- _SET OF TASKS_:
- 1) In the thread about the men who finished Reformed commentaries, rewrite the stretch from "2 Corinthians - Mr." through "Benjamin Andrews Atkinson.", putting "Josiah Bayes" wherever "Joshua Bayes" appears.
- 2) Translate this sentence from the thread on completed Reformed commentaries into Spanish: "His son, Thomas Gouge, completed the last chapter of Hebrews."
- 3) Continue the forum thread on the finishers of Reformed commentaries from where it stops.
[Begin DOCUMENT SEGMENT]
# The Closers



## VirginiaHuguenot (Jul 27, 2007)

Just tryin' to think of a flashly title to draw some feedback...

Some classic Reformed writings were completed by friends, colleagues and interested persons after the authors' demise. Their names are sometimes forgotten but they are worth remembering. I'll give some examples below. Any others? 

Matthew Henry's Commentary on the Bible

Matthew Henry died after completing the section on Acts. Romans - Revelation was completed by his friends and colleagues as noted below:

Romans - Mr. [afterwards Dr.] John Evans (see also here).
1 Corinthians - Mr. Simon Browne.
2 Corinthians - Mr. Daniel Mayo.
Galatians - Mr. Joshua Bayes.
Ephesians - Mr. Samuel Rosewell.
Philippians - } Mr. [afterwards Dr.] William Harris.
Colossians
1 Thessalonians - } Mr. Daniel Mayo.
2 Thessalonians
1 Timothy - } Mr. Benjamin Andrews Atkinson.
2 Timothy
Titus - } Mr. Jeremiah Smith.
Philemon 
Hebrews - Mr. William Tong.
James - Dr. S. Wright.
1 Peter - Mr. Zec. Merrill.
2 Peter - Mr. Joseph Hill.
1, 2, and 3 John - Mr. John Reynolds, of Shrewsbury.
Jude - Mr. John Billingsley.
Revelation - Mr. William Tong.

Matthew Poole's English Annotations on the Bible

Matthew Poole died (the same day as William Gurnall, btw) upon completing his English Annotations through Isaiah 58. The rest of the Annotations were completed by friends and colleagues. 

Isaiah 59-60 -- Mr. John Jackson
Isaiah 61-66, Jeremiah, Lamentations, Gospels, 1 and 2 Corinthians, Galatians, 1 and 2 Timothy, Titus, Philemon, Revelation -- Dr. John Collinges
Ezekiel, Minor Prophets -- Mr. Henry Hurst
Daniel -- Mr. William Cooper
Acts -- Mr. Peter Vinke
Romans -- Mr. Richard Mayo
Ephesians, James, 1 and 2 Peter -- Mr. Edward Veale
1 and 2 Thessalonians -- Mr. Matthew Barker
Philippians, Colossians -- Mr. Richard Adams
Hebrews -- Mr. Obadiah Hughes 
1, 2 and 3 John -- Mr. John Howe

William Gouge's Commentary on Hebrews

William Gouge died before completing his commentary on Hebrews. His son, Thomas Gouge, completed the last chapter of Hebrews.

William Perkins' Commentary on Galatians

William Perkins died after completing his exposition of the fifth chapter of Galatians. The sixth chapter was completed by Ralph Cudworth, father of the famous Cambridge Platonist by the same name.


----------



## JM (Jul 27, 2007)
[End DOCUMENT SEGMENT]
[Begin INFORMATION SHOWN]
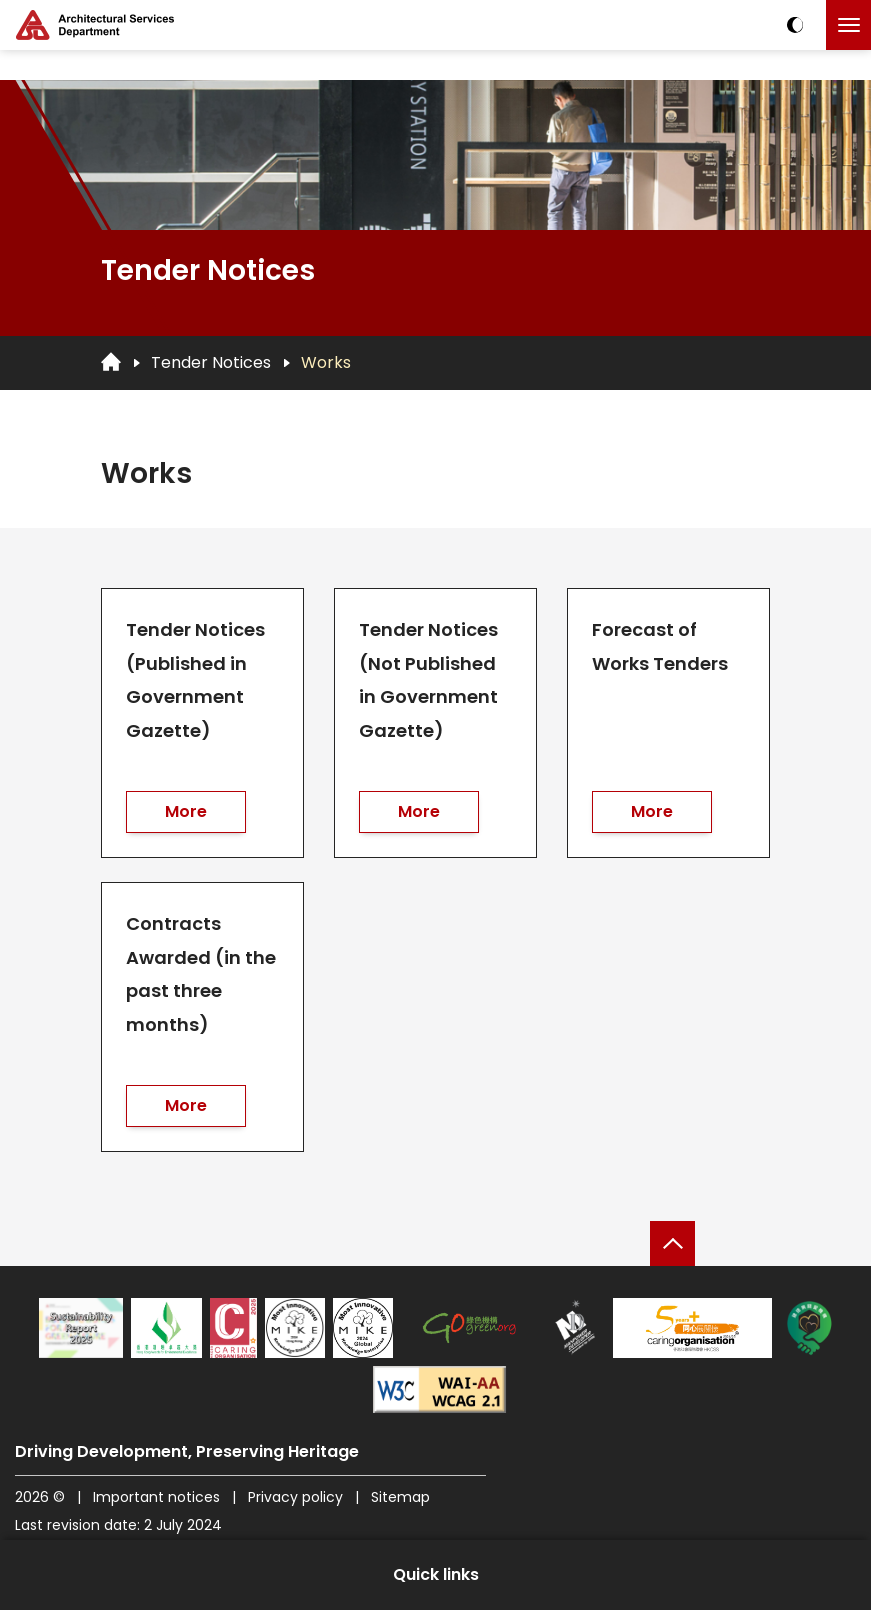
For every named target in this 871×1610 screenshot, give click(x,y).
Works (326, 362)
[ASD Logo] (95, 25)
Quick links (436, 1574)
[End INFORMATION SHOWN]
- _SOLVED PROBLEMS_:
- 1)
2 Corinthians - Mr. Daniel Mayo.
Galatians - Mr. Josiah Bayes.
Ephesians - Mr. Samuel Rosewell.
Philippians - } Mr. [afterwards Dr.] William Harris.
Colossians
1 Thessalonians - } Mr. Daniel Mayo.
2 Thessalonians
1 Timothy - } Mr. Benjamin Andrews Atkinson.

- 2) Su hijo, Thomas Gouge, completó el último capítulo de Hebreos.

- 3)
I thought this was about a Connelly novel.


----------



## Kevin (Jul 27, 2007)

JM said:


> I thought this was about a Connelly novel.





Me too.


----------



## VirginiaHuguenot (Jul 28, 2007)

Anyone else?


----------



## VirginiaHuguenot (Aug 11, 2007)

John Flavel died before completing his exposition of the Westminster Assembly's Shorter Catechism. George Trosse completed the last five questions.


----------



## Calvibaptist (Aug 11, 2007)

I thought it was about a dumb TV show on TNT with an actress with a fake southern accent.


----------



## VirginiaHuguenot (Dec 19, 2007)

John Evans began the work of writing a _History of Nonconformity_, but died before it could be completed, as it was by his assistant Daniel Neal with the title _The History of the Puritans_.


----------



## Zenas (Dec 19, 2007)

Calvibaptist said:


> I thought it was about a dumb TV show on TNT with an actress with a fake southern accent.



Ditto. I only clicked this link out of sheer amazement that such a topic would be brought up here. I am pleasantly suprised.


----------



## VirginiaHuguenot (Feb 10, 2008)

Jeremiah Burroughs died before completing his exposition of Hosea, but it was completed by his close friends, Thomas Hall and Edward Reynolds.


----------



## VirginiaHuguenot (May 1, 2008)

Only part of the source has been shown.